其禾電梯控制系統、系列產品資訊安全認證過程
CH-256控制系統及系列產品資訊安全認證過程
壹、《緣起》
民國111年(2022)年8月2日至8月3日,第52任美國眾議院議長南希·佩洛西率團訪問臺灣,發生了中國駭客侵入台灣公部門及民間商業機構的資安危機事件,媒體上一篇電梯與國家社論,將電梯資訊安全問題 將影響國家安全的議題提出討論,造成台灣政府及人民的一陣恐慌,進而提升政府機關對電梯資安相關議題之重視。
貳、《行政單位之處置》
行政院蘇前院長立刻指示營建署研擬處理議題的應對方案,並偕同經濟部標準檢驗局召集電梯同業召開多次討論,後交付三家認可授權的電子資安相關認證單位,由他們執行北北桃地區公有建物升降設備控制器之資訊安全盤查及提出相關應對措施。
參、《本公司的應對》
其禾電梯自民國104年開始發展電梯遠端通報系統並將資訊安全議題納入整體設計規畫。因此當行政院提出全面提升電梯資訊安全之政策時,本公司相當振奮,並積極參與多次由營建署與經濟部標準檢驗局所召開之電梯資安相關會議。從研討會議中得知相關議題內容,並收到標準檢驗局訂定的升降機控制板及其相關介面之網路安全要求與(電梯)資安檢測技術規範。

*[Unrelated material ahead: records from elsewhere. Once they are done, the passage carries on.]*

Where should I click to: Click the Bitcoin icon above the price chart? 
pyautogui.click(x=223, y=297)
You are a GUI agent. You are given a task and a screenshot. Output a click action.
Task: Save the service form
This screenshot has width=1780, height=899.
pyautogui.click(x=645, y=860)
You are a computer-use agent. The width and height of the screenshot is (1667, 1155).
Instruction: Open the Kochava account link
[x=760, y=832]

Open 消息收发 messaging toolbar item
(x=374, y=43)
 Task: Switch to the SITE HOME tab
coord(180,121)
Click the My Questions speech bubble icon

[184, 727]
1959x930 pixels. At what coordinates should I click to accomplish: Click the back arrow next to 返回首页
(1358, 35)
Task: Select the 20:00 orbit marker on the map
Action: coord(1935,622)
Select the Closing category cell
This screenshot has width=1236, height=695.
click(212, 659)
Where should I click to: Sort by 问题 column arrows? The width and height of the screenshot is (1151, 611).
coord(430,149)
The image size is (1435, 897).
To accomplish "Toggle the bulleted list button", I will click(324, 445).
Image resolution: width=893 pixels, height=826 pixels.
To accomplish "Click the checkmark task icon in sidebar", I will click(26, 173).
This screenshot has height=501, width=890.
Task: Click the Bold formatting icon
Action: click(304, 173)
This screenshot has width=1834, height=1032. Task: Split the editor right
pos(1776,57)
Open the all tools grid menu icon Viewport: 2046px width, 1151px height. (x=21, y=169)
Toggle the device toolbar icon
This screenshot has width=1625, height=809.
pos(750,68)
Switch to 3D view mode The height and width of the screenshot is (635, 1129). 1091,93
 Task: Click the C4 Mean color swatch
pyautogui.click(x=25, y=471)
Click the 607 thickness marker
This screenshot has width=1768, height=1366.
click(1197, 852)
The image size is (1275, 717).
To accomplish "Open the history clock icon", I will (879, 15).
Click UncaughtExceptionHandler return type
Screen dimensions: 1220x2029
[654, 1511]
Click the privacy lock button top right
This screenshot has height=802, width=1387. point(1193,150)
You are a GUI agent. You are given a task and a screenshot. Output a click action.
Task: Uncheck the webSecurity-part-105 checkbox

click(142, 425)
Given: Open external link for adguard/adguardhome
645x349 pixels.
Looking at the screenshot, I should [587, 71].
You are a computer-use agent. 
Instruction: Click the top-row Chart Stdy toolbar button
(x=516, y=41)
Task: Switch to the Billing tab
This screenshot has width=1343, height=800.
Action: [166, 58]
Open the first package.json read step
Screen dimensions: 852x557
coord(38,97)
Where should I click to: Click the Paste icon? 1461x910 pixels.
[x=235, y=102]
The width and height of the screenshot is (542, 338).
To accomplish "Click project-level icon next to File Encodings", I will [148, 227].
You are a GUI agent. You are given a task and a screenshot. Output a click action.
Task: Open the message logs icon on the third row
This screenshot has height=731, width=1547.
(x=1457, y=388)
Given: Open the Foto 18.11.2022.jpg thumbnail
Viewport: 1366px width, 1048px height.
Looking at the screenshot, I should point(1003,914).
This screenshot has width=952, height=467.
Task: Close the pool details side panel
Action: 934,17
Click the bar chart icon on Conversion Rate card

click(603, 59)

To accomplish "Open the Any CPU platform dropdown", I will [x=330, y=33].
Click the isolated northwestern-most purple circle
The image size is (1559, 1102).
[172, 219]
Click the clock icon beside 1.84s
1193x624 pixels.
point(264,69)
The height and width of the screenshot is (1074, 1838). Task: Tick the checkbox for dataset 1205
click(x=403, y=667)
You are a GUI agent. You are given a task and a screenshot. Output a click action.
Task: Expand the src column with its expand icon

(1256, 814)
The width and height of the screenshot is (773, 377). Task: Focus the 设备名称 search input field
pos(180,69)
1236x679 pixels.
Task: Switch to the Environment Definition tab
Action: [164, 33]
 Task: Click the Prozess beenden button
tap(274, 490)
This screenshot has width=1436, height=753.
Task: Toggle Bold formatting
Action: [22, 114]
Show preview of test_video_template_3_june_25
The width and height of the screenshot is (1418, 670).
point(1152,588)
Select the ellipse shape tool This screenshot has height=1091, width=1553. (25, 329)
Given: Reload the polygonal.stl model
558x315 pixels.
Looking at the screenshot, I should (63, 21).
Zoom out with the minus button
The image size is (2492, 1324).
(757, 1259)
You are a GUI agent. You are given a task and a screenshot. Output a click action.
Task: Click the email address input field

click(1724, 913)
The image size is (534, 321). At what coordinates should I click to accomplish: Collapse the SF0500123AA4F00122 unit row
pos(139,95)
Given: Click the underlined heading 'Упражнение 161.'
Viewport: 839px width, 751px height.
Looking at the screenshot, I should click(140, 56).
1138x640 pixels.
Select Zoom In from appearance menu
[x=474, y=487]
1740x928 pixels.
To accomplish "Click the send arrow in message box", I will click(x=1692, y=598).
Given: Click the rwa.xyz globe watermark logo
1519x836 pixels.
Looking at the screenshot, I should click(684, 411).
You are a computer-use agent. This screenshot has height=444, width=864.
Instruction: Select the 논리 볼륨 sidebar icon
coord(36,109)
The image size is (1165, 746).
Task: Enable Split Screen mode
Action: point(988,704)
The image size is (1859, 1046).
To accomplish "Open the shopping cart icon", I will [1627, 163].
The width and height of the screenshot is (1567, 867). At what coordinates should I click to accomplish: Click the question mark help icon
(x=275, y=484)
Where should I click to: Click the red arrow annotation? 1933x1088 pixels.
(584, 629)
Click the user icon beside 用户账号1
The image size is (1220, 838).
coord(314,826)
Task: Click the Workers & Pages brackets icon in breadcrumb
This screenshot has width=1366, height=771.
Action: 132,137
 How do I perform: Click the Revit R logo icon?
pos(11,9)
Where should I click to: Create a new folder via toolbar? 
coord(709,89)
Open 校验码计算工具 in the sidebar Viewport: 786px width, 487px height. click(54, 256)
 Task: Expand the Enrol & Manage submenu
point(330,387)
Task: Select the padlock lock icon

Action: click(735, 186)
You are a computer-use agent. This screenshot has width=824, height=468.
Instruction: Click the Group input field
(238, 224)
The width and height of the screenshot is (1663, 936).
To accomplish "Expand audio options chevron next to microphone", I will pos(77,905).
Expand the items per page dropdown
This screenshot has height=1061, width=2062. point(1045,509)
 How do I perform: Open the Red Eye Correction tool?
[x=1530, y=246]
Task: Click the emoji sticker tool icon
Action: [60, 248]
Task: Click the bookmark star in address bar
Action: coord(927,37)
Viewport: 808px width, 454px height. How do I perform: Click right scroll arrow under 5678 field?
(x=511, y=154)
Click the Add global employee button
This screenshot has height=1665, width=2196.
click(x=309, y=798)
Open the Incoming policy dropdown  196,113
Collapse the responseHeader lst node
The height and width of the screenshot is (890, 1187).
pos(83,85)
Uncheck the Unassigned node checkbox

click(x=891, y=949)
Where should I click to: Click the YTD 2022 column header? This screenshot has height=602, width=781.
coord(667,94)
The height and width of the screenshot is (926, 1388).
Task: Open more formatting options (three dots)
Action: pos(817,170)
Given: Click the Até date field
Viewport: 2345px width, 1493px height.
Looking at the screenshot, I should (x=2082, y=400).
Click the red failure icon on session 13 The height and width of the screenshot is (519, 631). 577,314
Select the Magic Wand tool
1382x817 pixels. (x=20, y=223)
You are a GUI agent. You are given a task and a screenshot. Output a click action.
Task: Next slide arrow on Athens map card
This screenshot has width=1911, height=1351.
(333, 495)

該技術規範所規定的資訊安全要求,其目的在於確認電梯控制板具有基礎資訊安全防護能力,包含:(1)實體安全、(2)系統安全、(3)軟/韌體更新、(4)通訊安全、(5)身分鑑別與授權機制安全,以確保電梯控制板之資訊安全。 公司內部就相關議題進行一連串討論,釐清標準檢驗局的認證條件與本公司的資安對應能力,經過各部門檢討後一致認為,縱使要求門檻相對較高,也應申請對資安防護較為確實的二級檢測標準(目前最高標準)。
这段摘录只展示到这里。